Filmaka.com Seeks Aspiring Auteurs Online

Sandy Grushow, the guy who brought American Idol to the States as head of Fox Television Entertainment, is now seeking undiscovered superstar auteurs—on the Internet.

He’s the newly named president of Filmaka.com, a site that solicits short films from aspiring directors on specific themes. The clips are then judged by a panel of industry notables, including directors Neil LaBute (Nurse Betty), John Madden (Shakespeare in Love), Zak Penn (X-Men: The Last Stand) and Wim Wenders (Wings of Desire); writer Paul Schrader (Raging Bull); and actors Colin Firth and Bill Pullman.

The idea: Create an “Internet studio” that unearths show-biz diamonds in the rough, attracted by Filmaka’s Hollywood cred, and give them real TV and movie production deals. On April 28 the company expects to announce the winner of its first competition to direct a feature film, produced by Filmaka and repped by the William Morris Agency.

The model isn’t new. Other Web-based studio ventures include Michael Eisner’s Vuguru (Prom Queen) and EQAL, formed by the producers of “lonelygirl15,” which last week secured $5 million in funding.

But Grushow’s ambitions extend beyond Web video: He wants to land on basic cable TV and in movie theaters.

Filmaka has struck a deal with FX Network, which is sponsoring a contest to develop a half-hour sitcom. Entrants will submit 3-minute comedy shorts, along with a fleshed-out synopsis for the show plot, and the eventual winner will receive $40,000 to create a pilot that FX will have the rights to buy for its fall season. Beer giant SAB Miller has signed on, too, with a contest seeking video clips promoting Miller brands.

Filmaka was founded by film producer Deepak Nayar (Bend it Like Beckham) in November 2006, and since then the site has compiled a library of more than 80 hours of content, with contributions from 3,600 filmmakers in 95 countries.

Rather than trying to be a YouTube-like destination, the company’s goal is to be a community site for filmmakers. It makes sure only serious (or semiserious) filmmakers apply, by charging a $10 contest-entry fee.

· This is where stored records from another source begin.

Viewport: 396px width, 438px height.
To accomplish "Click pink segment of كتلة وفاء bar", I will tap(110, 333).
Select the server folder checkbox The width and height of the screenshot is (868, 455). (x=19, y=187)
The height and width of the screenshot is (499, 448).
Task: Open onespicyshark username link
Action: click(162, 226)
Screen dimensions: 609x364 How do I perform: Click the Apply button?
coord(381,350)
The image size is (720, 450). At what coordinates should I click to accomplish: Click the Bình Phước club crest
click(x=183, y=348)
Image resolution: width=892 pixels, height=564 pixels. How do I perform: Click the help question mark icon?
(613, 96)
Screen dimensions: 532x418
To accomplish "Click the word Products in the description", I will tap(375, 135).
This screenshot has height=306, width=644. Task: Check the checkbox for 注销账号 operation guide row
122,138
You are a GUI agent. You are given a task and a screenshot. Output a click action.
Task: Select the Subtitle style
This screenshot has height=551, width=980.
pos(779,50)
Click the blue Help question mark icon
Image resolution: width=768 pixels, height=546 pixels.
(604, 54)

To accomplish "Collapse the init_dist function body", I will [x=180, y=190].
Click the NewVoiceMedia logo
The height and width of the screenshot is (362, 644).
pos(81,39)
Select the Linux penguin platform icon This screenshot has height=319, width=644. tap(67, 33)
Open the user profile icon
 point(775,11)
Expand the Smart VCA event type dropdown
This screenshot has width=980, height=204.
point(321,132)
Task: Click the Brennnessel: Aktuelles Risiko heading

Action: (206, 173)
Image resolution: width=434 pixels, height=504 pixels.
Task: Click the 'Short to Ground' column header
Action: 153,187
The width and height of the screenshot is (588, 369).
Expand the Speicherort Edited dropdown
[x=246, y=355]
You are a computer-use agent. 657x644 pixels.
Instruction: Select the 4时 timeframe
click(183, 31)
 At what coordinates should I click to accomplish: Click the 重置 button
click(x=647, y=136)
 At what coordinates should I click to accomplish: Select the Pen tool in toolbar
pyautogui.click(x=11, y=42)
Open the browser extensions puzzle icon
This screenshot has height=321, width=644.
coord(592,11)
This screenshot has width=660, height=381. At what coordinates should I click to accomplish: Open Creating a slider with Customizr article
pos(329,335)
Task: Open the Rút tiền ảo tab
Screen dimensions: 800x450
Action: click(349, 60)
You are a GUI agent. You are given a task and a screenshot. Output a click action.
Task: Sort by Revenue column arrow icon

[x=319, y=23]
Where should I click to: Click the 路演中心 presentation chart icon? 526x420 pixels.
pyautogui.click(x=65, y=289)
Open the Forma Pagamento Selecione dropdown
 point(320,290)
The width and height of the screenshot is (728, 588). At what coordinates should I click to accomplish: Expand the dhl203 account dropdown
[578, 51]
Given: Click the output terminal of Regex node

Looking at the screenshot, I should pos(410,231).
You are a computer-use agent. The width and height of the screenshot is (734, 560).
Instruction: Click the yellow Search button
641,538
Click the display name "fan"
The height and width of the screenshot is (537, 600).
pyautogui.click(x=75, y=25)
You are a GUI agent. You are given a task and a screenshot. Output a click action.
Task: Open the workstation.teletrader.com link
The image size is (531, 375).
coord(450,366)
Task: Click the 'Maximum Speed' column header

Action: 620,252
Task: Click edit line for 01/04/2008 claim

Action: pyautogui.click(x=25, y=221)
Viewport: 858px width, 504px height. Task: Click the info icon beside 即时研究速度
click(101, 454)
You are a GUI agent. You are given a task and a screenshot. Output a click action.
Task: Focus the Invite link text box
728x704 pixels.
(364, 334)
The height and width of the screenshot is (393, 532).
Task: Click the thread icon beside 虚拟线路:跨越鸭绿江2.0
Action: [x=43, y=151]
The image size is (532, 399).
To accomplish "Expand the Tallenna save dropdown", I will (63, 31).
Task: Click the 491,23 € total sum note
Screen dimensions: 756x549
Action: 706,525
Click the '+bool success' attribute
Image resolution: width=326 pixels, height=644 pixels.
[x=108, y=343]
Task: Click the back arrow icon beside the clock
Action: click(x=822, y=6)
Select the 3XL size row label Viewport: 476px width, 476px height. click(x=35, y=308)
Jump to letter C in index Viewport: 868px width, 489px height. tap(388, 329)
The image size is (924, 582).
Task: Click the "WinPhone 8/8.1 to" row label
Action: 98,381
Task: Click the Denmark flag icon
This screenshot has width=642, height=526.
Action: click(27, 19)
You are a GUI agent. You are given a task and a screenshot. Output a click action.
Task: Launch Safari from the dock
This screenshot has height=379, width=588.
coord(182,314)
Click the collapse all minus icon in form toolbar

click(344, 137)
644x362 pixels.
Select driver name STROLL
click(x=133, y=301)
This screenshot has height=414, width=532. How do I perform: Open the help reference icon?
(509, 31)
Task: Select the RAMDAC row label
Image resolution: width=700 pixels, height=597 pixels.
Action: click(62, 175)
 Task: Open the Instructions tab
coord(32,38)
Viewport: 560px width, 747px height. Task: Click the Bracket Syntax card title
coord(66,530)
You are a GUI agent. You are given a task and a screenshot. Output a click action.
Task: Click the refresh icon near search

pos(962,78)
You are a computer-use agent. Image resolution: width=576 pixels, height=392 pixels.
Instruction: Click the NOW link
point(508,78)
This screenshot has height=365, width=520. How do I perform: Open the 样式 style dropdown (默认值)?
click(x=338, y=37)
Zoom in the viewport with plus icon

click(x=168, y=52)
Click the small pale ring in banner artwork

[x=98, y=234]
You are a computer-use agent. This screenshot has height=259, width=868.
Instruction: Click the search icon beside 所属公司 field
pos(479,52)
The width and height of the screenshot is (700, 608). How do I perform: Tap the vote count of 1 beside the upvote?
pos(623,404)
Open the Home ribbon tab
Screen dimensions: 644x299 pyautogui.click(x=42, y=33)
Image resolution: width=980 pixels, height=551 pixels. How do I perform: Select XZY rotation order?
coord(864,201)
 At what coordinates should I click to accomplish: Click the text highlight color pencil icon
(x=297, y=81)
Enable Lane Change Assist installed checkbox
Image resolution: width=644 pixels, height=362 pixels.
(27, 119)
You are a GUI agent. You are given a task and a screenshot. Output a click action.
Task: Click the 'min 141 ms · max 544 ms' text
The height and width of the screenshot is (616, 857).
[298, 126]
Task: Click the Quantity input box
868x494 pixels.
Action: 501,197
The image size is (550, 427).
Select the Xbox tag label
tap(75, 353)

Filmaka then distributes that contributed content, which includes 40 short-form episodic series, to other outlets. It currently has agreements with Google’s YouTube and Vuze, and with British IPTV provider Play TV UK, which will carry Filmaka-branded video-on-demand and linear channels.

The company’s backers include advertising companies, film financiers and individual investors, such as ad agency founder Tim Delaney and Kurt Woolner and Steve Ranshoff of Film Finances, which provides production-completion guarantees.

For Grushow -- who was a principal in the 1990s telco content venture Tele-TV that essentially was overrun by the Internet—the beauty of the model is Filmaka can develop content far less expensively than typical production houses.

The company, for example, has just eight Los Angeles-based employees. Said Grushow: “We have a studio with essentially no overhead.”